## [What you will do]
Copy out the material below word for word, leaving out the pictures.
* * * *
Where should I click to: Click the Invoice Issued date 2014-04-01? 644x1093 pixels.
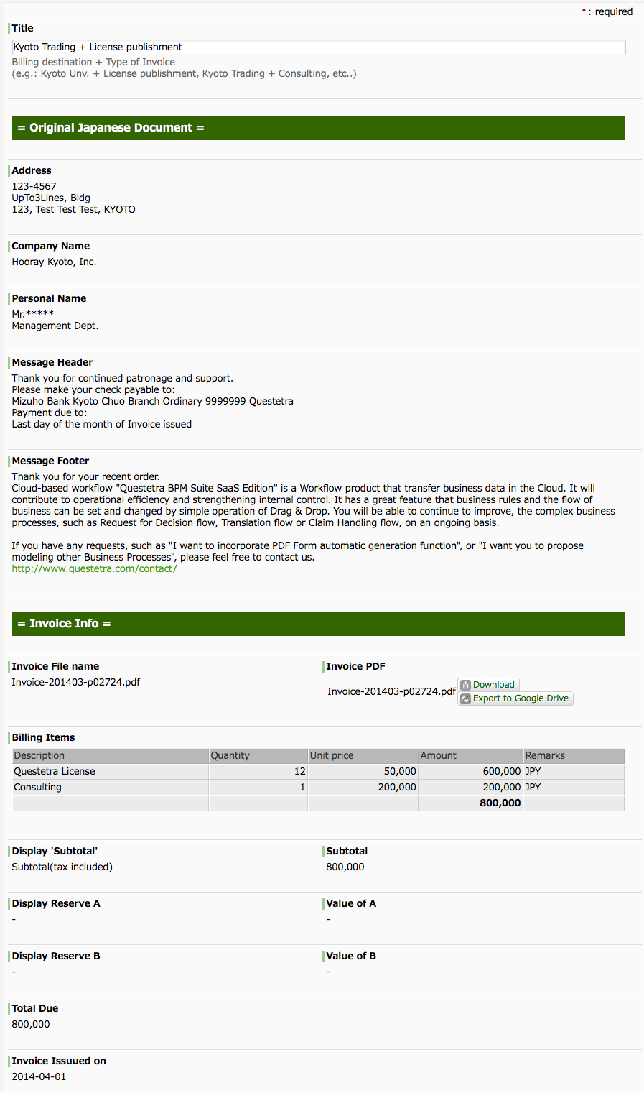click(38, 1076)
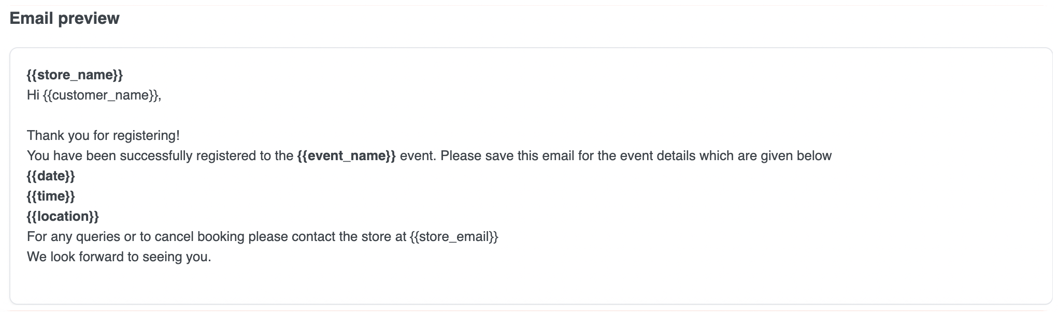The height and width of the screenshot is (312, 1058).
Task: Select the {{store_email}} placeholder
Action: 454,237
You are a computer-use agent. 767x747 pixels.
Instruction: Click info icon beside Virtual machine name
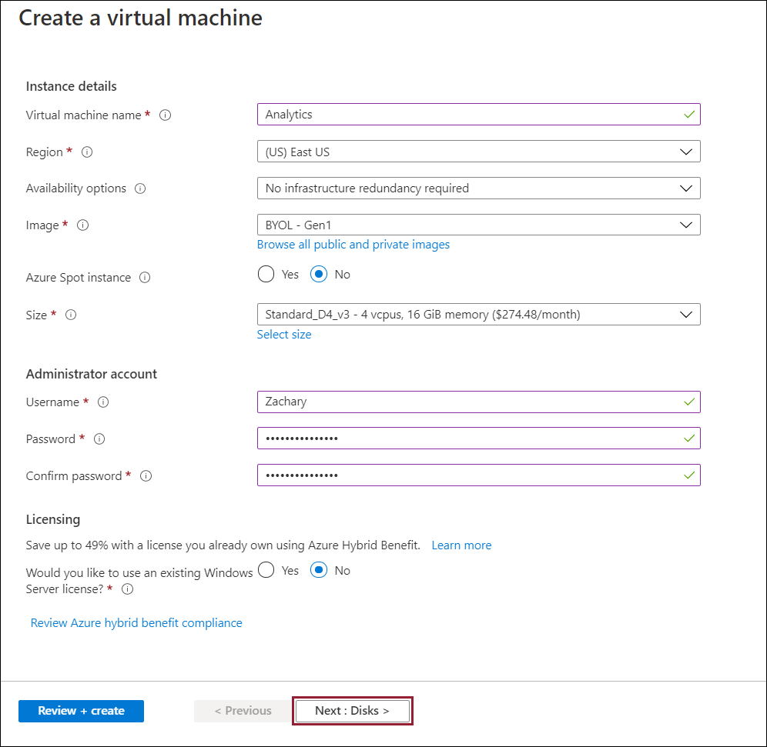click(165, 115)
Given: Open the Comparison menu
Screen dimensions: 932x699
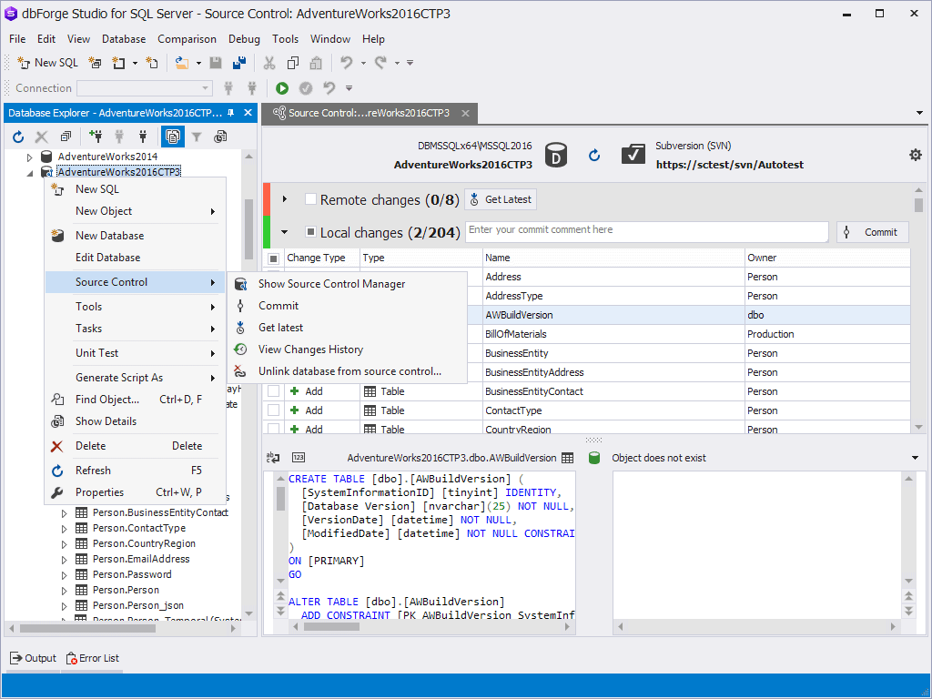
* * * *
## [Problem solution]
Where should I click to: Click the Invoice Issued date 2014-04-01? 644x1093 pixels.
click(38, 1076)
The height and width of the screenshot is (312, 1058).
Task: Select the {{store_email}} placeholder
Action: 454,237
You are a computer-use agent. 767x747 pixels.
Instruction: Click info icon beside Virtual machine name
click(165, 115)
Given: Open the Comparison menu
Screen dimensions: 932x699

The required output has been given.